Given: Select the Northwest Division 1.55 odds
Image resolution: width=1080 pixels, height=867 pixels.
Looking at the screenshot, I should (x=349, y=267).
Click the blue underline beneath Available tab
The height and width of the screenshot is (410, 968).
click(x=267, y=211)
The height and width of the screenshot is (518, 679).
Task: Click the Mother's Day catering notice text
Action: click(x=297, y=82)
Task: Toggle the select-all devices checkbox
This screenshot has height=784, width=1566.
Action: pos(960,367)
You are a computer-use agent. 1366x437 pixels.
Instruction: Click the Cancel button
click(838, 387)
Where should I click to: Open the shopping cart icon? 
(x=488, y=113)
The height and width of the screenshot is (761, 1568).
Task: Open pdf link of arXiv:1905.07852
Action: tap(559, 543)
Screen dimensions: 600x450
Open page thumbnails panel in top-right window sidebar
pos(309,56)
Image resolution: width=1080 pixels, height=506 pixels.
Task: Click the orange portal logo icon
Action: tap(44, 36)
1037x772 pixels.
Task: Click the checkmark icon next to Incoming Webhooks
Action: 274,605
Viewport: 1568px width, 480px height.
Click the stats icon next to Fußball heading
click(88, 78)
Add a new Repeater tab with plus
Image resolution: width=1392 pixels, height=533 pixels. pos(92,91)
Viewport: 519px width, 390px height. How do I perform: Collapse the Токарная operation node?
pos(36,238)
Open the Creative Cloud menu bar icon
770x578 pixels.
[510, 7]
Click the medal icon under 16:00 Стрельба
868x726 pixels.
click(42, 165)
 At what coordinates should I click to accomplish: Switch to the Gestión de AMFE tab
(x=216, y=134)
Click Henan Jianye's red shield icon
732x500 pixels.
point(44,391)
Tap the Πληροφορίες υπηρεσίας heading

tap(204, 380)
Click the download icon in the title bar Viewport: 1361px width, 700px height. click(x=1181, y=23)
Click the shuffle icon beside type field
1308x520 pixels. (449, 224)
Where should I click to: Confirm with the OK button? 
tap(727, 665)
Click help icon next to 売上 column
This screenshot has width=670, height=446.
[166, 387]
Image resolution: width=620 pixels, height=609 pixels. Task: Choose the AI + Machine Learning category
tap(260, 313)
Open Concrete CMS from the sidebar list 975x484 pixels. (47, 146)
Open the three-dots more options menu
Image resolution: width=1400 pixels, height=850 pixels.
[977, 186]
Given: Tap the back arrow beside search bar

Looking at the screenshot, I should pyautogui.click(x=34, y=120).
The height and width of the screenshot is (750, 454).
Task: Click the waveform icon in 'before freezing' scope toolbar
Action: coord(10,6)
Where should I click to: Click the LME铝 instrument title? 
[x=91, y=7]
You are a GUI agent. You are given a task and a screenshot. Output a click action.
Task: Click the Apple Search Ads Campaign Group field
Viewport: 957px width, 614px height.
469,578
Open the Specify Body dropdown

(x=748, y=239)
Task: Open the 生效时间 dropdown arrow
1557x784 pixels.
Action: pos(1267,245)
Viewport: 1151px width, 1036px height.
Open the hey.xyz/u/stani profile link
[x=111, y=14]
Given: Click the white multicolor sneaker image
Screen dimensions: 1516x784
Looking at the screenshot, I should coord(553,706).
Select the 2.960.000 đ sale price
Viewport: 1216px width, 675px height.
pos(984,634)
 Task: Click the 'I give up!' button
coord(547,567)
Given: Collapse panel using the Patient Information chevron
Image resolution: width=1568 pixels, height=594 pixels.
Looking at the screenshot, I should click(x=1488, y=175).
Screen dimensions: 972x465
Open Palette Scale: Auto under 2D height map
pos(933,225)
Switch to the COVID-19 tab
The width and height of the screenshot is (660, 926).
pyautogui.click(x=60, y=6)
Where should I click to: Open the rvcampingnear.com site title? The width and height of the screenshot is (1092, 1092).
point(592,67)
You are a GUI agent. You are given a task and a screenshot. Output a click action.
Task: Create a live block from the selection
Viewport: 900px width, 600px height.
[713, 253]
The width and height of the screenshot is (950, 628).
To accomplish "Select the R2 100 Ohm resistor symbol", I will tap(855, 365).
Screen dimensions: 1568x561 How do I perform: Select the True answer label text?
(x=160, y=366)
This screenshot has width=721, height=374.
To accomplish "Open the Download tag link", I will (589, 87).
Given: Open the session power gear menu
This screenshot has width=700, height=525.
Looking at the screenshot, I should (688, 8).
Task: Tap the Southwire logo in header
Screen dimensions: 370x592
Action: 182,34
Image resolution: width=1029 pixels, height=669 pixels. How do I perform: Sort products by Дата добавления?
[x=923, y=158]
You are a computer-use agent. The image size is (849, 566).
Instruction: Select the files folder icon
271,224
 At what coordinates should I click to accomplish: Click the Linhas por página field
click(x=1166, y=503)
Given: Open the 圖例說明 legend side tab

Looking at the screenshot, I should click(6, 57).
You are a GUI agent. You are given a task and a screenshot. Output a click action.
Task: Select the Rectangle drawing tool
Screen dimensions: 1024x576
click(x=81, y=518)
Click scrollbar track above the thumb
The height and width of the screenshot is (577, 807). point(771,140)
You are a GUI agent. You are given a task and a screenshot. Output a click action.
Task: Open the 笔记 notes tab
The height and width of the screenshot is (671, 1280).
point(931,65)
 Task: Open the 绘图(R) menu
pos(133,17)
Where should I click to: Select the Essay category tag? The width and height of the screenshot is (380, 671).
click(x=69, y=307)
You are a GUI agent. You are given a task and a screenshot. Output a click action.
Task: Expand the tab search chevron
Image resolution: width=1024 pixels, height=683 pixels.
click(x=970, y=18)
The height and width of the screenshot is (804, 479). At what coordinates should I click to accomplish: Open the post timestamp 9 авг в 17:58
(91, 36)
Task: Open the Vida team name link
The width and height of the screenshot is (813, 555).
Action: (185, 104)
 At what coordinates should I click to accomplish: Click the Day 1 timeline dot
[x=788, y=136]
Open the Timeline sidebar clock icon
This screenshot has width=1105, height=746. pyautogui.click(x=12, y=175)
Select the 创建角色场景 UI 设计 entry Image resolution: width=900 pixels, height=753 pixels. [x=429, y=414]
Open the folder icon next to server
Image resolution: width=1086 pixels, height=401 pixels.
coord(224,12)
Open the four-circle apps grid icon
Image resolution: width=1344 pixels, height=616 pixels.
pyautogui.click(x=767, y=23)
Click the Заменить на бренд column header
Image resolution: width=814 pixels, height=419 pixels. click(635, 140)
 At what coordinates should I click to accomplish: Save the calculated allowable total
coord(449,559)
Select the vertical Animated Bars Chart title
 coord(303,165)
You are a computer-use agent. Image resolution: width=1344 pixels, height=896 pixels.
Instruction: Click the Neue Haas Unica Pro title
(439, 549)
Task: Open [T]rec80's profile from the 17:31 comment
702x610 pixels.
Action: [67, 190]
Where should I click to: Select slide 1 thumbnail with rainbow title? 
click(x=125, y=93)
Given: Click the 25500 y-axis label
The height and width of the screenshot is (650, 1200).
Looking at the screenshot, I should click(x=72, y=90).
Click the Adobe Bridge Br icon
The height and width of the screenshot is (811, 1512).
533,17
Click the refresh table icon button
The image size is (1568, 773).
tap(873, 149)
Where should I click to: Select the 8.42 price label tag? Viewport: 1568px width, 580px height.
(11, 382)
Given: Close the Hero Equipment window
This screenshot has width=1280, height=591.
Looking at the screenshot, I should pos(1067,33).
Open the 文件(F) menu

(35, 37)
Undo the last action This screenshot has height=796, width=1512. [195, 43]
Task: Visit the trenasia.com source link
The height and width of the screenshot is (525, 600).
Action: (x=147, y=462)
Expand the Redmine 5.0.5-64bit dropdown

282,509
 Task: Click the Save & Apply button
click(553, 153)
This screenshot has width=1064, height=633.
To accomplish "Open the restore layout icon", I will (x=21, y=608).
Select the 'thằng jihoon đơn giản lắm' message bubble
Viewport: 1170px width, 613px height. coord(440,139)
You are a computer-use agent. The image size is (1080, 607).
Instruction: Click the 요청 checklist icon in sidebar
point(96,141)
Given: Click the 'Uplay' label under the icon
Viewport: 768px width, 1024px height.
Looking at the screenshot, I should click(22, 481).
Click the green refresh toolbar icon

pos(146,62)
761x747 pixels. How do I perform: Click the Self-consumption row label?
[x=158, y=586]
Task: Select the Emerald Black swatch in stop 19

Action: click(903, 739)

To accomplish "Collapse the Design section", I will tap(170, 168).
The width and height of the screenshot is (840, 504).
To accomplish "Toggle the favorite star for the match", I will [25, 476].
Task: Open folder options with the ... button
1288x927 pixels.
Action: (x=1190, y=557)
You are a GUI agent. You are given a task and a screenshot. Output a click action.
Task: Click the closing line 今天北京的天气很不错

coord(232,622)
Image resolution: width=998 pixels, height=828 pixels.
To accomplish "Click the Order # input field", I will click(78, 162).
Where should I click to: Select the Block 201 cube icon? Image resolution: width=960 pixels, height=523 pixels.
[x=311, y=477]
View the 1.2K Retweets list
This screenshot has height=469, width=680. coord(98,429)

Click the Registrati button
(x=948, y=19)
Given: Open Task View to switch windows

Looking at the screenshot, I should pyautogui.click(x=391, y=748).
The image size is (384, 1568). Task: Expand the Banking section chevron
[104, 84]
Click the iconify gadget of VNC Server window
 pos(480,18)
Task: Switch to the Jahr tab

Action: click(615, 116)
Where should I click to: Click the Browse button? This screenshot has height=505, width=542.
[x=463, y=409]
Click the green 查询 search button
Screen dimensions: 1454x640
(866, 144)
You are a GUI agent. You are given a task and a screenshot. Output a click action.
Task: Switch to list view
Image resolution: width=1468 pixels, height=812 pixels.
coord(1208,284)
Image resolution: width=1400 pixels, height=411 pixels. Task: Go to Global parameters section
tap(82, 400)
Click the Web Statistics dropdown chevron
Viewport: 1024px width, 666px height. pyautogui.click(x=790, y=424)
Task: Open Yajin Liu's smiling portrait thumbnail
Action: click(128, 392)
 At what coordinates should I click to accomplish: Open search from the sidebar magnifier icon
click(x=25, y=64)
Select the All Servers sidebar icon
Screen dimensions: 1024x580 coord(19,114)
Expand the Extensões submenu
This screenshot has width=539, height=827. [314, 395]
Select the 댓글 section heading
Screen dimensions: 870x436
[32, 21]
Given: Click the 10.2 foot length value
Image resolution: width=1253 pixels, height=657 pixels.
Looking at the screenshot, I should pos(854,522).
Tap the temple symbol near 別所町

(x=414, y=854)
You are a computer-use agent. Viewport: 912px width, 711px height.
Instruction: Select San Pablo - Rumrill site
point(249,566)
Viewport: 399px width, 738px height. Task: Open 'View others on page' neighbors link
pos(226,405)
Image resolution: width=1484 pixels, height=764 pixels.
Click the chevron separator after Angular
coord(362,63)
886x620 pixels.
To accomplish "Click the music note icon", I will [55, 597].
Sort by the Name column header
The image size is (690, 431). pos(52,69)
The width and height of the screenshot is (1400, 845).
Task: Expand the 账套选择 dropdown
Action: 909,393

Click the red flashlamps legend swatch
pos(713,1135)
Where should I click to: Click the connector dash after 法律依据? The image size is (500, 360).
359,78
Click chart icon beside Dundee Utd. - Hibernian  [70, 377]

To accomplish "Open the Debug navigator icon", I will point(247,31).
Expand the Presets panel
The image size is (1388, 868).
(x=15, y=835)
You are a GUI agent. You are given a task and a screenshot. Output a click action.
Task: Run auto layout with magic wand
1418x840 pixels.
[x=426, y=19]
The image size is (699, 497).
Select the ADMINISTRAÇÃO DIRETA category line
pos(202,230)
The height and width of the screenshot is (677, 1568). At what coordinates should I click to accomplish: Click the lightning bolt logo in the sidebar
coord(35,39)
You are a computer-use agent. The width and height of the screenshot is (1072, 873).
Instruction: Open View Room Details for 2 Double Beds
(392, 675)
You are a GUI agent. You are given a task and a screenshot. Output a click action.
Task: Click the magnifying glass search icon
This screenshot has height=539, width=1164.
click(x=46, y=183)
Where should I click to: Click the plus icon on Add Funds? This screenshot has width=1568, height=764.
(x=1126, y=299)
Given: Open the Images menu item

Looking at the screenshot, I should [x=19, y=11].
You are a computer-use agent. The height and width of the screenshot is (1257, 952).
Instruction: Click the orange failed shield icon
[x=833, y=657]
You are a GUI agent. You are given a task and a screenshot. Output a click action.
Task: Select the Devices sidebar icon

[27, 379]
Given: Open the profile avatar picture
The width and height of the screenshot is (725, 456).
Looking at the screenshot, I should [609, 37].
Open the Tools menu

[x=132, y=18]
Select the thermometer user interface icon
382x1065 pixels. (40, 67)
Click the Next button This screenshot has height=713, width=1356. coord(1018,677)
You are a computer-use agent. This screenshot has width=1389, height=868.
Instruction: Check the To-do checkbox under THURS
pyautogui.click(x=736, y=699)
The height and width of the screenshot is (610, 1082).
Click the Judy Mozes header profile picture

» **WORK REQUIRED**:
Set down the line holding "Select the ADMINISTRAÇÃO DIRETA category line" and all later lines through the last one in the material above, exactly, and no other lines.

» **TASK OUTPUT**:
Select the ADMINISTRAÇÃO DIRETA category line
pos(202,230)
The height and width of the screenshot is (677, 1568). At what coordinates should I click to accomplish: Click the lightning bolt logo in the sidebar
coord(35,39)
You are a computer-use agent. The width and height of the screenshot is (1072, 873).
Instruction: Open View Room Details for 2 Double Beds
(392, 675)
You are a GUI agent. You are given a task and a screenshot. Output a click action.
Task: Click the magnifying glass search icon
This screenshot has height=539, width=1164.
click(x=46, y=183)
Where should I click to: Click the plus icon on Add Funds? This screenshot has width=1568, height=764.
(x=1126, y=299)
Given: Open the Images menu item

Looking at the screenshot, I should [x=19, y=11].
You are a computer-use agent. The height and width of the screenshot is (1257, 952).
Instruction: Click the orange failed shield icon
[x=833, y=657]
You are a GUI agent. You are given a task and a screenshot. Output a click action.
Task: Select the Devices sidebar icon

[27, 379]
Given: Open the profile avatar picture
The width and height of the screenshot is (725, 456).
Looking at the screenshot, I should [609, 37].
Open the Tools menu

[x=132, y=18]
Select the thermometer user interface icon
382x1065 pixels. (40, 67)
Click the Next button This screenshot has height=713, width=1356. coord(1018,677)
You are a computer-use agent. This screenshot has width=1389, height=868.
Instruction: Check the To-do checkbox under THURS
pyautogui.click(x=736, y=699)
The height and width of the screenshot is (610, 1082).
Click the Judy Mozes header profile picture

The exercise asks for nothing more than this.